* _SOURCE_
↓
Mysql – MariaDB Parallel Replication Drifting at random times

galeralinuxmariadbMySQLreplication

I have recently been thrown in the deep-end to manage our Database servers since our DBA left.

The current set-up is Mariadb (mariadb Ver 15.1 Distrib 10.1.38-MariaDB, for debian-linux-gnu), InnoDB (I turned on innodb_file_per_table as we had some 200+GB ibdata1 files.). We use parallel (conservative) replication.

a little bit of the config (just without ssl certs)

innodb_file_per_table = On
innodb_thread_concurrency = 0
innodb_buffer_pool_size = 40G
innodb_buffer_pool_instances = 20
innodb_flush_log_at_trx_commit = 1
sync_binlog = 1
table_open_cache = 8192
thread_cache_size = 256
table_cache = 70000
open_files_limit = 100000
log_slave_updates
collation-server = utf8_general_ci
init-connect='SET NAMES utf8'
character-set-server = utf8
## Logging
log-output = FILE
slow-query-log = 1
slow-query-log-file = /var/lib/mysql/slow-log
log-slow-slave-statements
long-query-time = 30
log_warnings = 2

I have noticed that sometimes our servers drift but this usually corrects itself as I am assuming a large statement(s), one of the reasons I turned on Logging. But some servers will just not correct themselves and one of these only has a 2.6G ibdata1 file, I have restarted slave a few times but its just very slow. I am good on the Linux and Hardware side and ensured there is no other problems with disks. The network link between the servers via web, each server has 1Gbps Connection though and we see no latency ~6ms ping and stable. Some servers drift when there is no load on the servers, like the slave is not requesting from the master and it certainly doesn't seem to use full bandwidth. Overnight one of our servers has gone from being synced to 3 hours behind and seems to be increasing. I cannot see any issue on other database or even any users logged in to our application. could something be locking it from replicating?
↑
* _SUPPLIED RECORDS_
↓
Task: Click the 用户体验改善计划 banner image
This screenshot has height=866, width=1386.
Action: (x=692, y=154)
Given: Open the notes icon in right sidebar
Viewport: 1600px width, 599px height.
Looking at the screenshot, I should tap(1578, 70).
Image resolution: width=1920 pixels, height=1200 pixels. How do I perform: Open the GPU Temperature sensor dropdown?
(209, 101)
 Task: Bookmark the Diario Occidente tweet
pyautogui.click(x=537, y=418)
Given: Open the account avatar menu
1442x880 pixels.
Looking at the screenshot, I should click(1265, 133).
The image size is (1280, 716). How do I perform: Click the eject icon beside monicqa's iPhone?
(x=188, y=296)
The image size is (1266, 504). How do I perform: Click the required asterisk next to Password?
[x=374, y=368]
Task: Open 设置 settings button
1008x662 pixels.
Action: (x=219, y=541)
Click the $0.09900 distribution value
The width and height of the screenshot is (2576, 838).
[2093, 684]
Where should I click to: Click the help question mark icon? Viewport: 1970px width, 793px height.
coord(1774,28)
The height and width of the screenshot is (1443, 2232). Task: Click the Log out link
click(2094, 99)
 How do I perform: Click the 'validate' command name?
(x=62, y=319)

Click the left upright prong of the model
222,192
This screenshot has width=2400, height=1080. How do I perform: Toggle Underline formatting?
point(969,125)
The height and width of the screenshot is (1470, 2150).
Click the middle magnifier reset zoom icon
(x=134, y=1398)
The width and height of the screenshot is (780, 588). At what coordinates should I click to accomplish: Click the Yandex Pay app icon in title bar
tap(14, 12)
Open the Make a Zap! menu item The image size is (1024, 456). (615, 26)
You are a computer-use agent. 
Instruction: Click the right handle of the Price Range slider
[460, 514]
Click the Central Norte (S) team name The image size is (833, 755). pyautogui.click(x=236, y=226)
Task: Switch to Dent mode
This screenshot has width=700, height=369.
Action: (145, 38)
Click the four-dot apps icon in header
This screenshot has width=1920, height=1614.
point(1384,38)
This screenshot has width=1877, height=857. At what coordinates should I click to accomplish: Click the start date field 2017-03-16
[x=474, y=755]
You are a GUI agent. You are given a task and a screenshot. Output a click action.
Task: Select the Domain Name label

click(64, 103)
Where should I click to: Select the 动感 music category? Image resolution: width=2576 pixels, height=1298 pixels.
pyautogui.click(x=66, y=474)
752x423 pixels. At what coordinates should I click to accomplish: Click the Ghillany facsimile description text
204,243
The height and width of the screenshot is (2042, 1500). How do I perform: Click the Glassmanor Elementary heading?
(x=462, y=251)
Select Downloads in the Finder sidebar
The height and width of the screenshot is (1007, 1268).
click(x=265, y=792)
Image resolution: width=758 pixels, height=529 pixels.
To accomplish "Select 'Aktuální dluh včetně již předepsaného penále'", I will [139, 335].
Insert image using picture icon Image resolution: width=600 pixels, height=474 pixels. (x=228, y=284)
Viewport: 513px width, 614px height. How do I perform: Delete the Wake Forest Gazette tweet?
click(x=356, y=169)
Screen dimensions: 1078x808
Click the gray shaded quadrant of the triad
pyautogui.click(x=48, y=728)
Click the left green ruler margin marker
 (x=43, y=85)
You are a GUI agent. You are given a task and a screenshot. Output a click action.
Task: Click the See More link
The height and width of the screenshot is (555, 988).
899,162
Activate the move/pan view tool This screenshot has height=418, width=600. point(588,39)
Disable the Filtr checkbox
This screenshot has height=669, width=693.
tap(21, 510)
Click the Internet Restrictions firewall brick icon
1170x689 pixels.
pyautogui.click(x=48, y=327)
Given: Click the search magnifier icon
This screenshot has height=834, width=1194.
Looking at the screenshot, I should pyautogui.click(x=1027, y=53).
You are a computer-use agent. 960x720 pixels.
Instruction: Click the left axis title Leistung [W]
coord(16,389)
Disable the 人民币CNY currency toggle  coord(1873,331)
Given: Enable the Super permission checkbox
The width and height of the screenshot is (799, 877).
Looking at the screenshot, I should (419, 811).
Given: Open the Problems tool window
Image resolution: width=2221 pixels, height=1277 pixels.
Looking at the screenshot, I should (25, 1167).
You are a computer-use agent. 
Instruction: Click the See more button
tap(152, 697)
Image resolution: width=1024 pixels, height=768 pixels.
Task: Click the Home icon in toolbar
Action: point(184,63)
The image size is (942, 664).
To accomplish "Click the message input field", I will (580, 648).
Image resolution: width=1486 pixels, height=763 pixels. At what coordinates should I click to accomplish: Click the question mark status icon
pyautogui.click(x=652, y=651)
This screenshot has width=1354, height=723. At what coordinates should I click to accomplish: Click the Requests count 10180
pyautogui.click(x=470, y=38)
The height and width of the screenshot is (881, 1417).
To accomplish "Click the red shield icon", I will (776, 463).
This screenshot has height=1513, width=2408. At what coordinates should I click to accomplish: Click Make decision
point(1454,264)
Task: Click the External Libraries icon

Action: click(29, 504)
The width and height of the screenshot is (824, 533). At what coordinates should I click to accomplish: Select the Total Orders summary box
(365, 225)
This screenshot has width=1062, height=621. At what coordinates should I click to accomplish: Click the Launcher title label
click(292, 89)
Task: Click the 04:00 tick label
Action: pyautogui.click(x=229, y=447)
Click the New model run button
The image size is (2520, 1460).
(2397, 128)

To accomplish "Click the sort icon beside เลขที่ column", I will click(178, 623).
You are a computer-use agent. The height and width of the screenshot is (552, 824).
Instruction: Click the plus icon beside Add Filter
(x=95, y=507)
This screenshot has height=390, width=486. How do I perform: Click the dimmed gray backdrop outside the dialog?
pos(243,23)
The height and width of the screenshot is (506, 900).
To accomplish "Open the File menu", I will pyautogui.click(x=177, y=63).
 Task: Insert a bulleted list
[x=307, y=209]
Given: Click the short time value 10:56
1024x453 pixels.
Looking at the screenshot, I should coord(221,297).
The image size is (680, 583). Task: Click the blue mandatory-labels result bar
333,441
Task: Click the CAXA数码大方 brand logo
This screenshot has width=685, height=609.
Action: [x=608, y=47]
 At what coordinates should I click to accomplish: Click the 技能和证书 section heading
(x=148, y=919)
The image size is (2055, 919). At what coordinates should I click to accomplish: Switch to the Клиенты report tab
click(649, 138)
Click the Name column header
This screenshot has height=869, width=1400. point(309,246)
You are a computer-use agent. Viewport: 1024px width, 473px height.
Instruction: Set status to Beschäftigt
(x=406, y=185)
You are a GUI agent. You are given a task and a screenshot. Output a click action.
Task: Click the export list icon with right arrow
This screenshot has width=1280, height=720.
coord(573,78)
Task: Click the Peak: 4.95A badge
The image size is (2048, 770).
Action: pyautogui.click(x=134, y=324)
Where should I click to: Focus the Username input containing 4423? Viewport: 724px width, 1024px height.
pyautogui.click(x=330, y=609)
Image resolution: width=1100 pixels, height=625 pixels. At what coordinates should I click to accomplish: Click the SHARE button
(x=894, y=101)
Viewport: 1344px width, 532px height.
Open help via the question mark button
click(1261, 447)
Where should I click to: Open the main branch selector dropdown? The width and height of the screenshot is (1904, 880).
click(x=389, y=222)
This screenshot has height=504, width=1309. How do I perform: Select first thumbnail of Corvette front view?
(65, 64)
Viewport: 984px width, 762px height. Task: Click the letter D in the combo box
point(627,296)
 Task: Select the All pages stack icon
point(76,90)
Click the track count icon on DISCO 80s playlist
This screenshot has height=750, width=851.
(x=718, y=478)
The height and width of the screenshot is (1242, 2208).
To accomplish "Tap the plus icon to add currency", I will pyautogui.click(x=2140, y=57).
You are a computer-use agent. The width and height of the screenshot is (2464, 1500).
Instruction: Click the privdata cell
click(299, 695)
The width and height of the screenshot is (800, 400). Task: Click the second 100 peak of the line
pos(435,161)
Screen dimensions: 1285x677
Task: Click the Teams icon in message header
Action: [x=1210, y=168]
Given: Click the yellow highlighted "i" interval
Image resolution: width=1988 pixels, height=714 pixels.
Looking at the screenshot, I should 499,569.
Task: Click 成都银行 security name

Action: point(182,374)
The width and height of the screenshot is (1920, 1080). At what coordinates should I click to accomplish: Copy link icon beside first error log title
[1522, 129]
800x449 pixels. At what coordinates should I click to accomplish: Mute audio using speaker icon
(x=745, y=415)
↑
* _PROBLEMS TO SOLVE_
A - From the MariaDB replication post, list every configuration setting whose name begins with "innodb_".
B - According to the MariaDB replication post, what type of parallel replication is in use?
C - Output the part of the MariaDB replication post that opens with the words containing "The current set-up" and closes with "without ssl certs)".

* _COMPLETED EXERCISE_
A - innodb_file_per_table, innodb_thread_concurrency, innodb_buffer_pool_size, innodb_buffer_pool_instances, innodb_flush_log_at_trx_commit

B - Conservative parallel replication.

C -
The current set-up is Mariadb (mariadb Ver 15.1 Distrib 10.1.38-MariaDB, for debian-linux-gnu), InnoDB (I turned on innodb_file_per_table as we had some 200+GB ibdata1 files.). We use parallel (conservative) replication.

a little bit of the config (just without ssl certs)